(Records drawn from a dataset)
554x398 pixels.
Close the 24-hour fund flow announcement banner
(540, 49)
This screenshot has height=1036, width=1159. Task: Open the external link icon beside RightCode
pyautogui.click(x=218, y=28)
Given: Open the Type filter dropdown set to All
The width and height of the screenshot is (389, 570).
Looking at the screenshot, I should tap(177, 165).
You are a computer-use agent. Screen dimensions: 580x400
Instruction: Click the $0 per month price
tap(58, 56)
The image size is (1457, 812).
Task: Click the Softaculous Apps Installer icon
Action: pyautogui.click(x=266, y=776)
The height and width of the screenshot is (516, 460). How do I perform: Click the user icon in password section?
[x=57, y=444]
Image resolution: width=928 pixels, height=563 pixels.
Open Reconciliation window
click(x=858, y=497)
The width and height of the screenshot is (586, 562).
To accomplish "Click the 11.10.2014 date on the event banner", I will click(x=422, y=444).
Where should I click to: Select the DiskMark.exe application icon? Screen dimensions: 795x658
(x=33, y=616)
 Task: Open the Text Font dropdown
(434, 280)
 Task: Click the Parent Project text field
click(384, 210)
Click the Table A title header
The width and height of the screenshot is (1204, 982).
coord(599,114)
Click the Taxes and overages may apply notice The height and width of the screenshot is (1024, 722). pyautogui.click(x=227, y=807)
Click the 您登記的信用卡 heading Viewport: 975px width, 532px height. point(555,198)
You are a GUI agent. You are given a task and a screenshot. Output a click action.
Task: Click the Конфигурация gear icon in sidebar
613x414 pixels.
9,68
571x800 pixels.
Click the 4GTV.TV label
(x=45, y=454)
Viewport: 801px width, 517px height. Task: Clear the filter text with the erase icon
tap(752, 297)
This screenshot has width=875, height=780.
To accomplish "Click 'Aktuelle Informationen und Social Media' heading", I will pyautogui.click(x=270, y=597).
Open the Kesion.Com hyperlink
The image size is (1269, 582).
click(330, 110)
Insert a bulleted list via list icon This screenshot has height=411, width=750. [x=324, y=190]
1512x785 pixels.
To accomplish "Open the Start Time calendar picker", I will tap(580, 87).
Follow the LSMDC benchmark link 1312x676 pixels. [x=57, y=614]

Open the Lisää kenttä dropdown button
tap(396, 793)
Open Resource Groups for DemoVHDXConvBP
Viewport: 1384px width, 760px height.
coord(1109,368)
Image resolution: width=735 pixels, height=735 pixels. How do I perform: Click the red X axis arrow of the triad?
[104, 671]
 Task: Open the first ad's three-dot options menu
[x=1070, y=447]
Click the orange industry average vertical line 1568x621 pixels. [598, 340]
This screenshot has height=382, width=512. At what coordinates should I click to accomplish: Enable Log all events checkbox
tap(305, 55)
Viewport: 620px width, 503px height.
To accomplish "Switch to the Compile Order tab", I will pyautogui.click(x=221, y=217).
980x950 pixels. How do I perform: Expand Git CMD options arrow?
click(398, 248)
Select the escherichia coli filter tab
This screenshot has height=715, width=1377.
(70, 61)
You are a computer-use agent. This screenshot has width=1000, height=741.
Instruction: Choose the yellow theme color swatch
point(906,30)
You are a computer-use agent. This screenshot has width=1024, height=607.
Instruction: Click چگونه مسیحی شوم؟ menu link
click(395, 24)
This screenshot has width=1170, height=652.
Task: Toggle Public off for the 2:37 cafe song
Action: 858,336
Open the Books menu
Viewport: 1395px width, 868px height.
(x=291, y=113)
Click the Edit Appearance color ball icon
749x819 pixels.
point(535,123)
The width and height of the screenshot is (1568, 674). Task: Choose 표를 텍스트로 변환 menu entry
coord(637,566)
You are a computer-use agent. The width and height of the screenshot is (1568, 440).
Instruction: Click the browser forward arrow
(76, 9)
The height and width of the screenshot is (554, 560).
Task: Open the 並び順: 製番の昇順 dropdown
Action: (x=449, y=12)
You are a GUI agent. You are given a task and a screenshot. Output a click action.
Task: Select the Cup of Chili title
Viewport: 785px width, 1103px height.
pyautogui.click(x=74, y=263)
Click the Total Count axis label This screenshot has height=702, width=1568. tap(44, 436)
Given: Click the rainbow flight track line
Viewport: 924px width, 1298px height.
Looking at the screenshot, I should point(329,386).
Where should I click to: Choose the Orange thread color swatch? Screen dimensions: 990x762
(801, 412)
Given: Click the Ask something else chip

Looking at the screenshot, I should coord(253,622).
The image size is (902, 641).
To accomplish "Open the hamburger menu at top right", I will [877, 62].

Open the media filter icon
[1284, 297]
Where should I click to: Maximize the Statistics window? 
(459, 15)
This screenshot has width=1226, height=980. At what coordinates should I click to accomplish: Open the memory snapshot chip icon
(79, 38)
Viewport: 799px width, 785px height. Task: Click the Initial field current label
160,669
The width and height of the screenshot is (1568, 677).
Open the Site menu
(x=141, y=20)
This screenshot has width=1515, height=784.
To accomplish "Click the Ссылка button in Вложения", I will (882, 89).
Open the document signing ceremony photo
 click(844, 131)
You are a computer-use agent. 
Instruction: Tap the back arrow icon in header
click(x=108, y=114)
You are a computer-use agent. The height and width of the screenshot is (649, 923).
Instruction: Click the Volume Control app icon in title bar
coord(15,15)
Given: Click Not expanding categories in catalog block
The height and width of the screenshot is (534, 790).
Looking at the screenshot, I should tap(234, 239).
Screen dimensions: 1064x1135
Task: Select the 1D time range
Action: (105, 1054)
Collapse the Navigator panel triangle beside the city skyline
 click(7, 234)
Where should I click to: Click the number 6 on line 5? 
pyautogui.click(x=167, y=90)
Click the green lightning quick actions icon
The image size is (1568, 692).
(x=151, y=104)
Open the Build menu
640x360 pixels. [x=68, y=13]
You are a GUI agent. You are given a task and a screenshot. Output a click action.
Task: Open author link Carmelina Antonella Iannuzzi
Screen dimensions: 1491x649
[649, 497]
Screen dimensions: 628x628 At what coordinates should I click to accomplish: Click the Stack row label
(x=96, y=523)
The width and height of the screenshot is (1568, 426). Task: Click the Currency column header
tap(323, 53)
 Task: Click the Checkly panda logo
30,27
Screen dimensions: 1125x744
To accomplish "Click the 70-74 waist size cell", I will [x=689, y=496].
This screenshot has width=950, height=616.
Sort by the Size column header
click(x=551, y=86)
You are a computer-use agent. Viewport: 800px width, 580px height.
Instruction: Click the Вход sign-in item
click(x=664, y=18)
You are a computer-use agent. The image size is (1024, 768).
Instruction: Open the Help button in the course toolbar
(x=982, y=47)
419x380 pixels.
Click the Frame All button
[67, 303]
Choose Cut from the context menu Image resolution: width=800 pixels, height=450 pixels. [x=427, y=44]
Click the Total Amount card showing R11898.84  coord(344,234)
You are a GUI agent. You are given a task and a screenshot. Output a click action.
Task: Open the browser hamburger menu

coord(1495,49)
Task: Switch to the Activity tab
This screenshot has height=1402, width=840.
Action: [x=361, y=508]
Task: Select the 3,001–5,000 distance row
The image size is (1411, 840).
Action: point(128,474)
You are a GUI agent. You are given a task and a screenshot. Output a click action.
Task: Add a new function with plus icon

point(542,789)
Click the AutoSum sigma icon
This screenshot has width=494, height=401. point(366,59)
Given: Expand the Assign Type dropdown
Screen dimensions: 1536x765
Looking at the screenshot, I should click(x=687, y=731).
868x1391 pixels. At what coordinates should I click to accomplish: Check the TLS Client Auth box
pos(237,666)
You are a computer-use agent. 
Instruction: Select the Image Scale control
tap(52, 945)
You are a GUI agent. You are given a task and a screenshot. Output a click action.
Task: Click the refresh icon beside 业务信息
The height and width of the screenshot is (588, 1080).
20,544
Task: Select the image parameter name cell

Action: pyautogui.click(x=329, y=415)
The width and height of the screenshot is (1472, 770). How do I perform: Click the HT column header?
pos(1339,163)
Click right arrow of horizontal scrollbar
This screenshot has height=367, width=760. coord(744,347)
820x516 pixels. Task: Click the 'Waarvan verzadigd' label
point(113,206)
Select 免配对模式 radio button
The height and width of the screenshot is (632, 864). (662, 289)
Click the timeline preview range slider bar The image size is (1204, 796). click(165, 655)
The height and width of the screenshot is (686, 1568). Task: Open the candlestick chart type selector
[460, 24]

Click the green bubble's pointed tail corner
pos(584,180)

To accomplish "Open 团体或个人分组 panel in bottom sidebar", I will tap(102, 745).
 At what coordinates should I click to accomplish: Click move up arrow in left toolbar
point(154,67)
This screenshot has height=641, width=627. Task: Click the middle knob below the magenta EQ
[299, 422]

#### WHAT THIS TASK INVOLVES
Retype the entries above exactly, but only from the line containing "Select the escherichia coli filter tab" through the line containing "Open the Books menu", both included.

#### EXERCISE RESULT
Select the escherichia coli filter tab
This screenshot has height=715, width=1377.
(70, 61)
You are a computer-use agent. This screenshot has width=1000, height=741.
Instruction: Choose the yellow theme color swatch
point(906,30)
You are a computer-use agent. This screenshot has width=1024, height=607.
Instruction: Click چگونه مسیحی شوم؟ menu link
click(395, 24)
This screenshot has width=1170, height=652.
Task: Toggle Public off for the 2:37 cafe song
Action: 858,336
Open the Books menu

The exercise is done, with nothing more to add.